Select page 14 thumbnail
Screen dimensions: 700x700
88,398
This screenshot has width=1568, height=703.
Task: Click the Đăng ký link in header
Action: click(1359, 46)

● ● ● ● ● ● ●

_Work to complete_
From the records above, extract every line exactly as it stands.

_Written reply_
Select page 14 thumbnail
Screen dimensions: 700x700
88,398
This screenshot has width=1568, height=703.
Task: Click the Đăng ký link in header
Action: click(1359, 46)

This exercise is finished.